A dissolução irregular sem comunicação desse fato ao fisco pode, quando muito, configurar infração acessória punida com imposição de multa pecuniária, desde que haja expressa previsão legal nesse sentido.

14/3/2023

A responsabilidade tributária dos sócios de sociedades está disciplinada nos arts. 134 e 135 do CTN.

Nenhum desses dispositivos tem merecido interpretação que deveria ser dada pela jurisprudência de nossos tribunais, que vêm inovando a legislação positivada.

Examinemos sucintamente cada um desses dispositivos do CTN.

A responsabilidade subsidiária do sócio.

A respeito dispõe o art. 134 do CTN:

“Art. 134. Nos casos de impossibilidade de exigência do cumprimento da obrigação principal pelo contribuinte, respondem solidariamente com este nos atos em que intervierem ou pelas omissões de que forem responsáveis:

[....]

VII - os sócios, no caso de liquidação de sociedade de pessoas.”

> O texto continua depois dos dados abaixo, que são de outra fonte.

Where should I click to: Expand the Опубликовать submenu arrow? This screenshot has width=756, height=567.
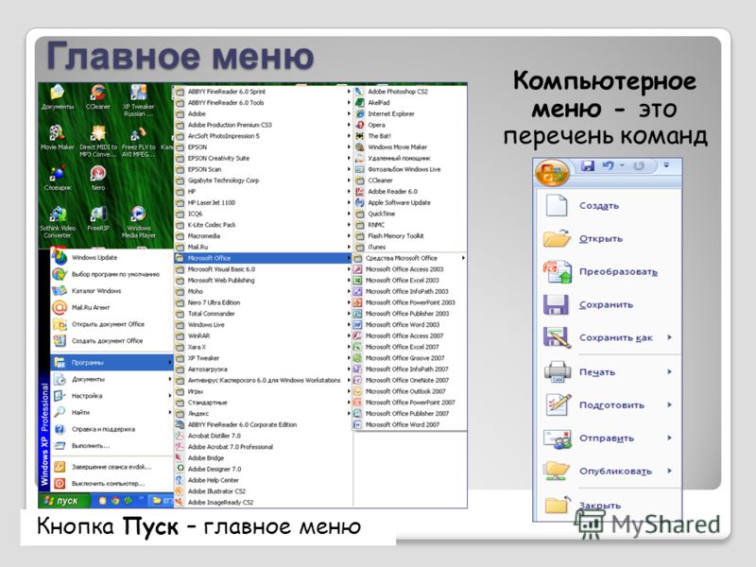[669, 471]
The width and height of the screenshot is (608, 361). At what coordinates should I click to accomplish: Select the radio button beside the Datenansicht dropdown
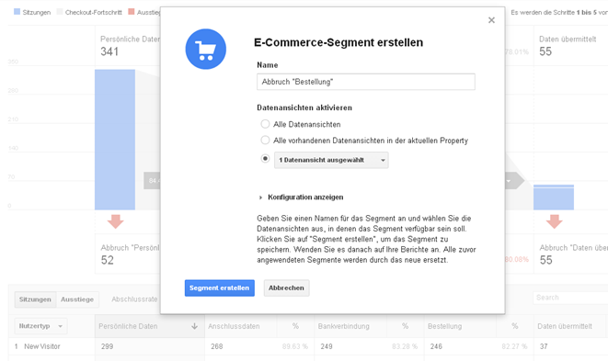265,158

Como se vê da lapidar redação do art. 134, a responsabilidade aí referida difere da responsabilidade solidária regulada pelo Código Civil, em que cada um responde, de per si,  pela dívida total.

Setores da doutrina especializada têm criticado essa norma do CTN, sustentando necessidade de interpretá-la segundo o direito comum.

O equívoco desse posicionamento é manifesto.

O legislador tributário não está vinculado a conceitos e definições do direito civil fora das hipóteses do art. 110 do CTN.

Com efeito, prescreve o seu art. 109:

“Art. 109. Os princípios gerais de direito privado utilizam-se para pesquisa da definição, do conteúdo e do alcance de seus institutos, conceitos e formas, mas não para definição dos respectivos efeitos tributários.”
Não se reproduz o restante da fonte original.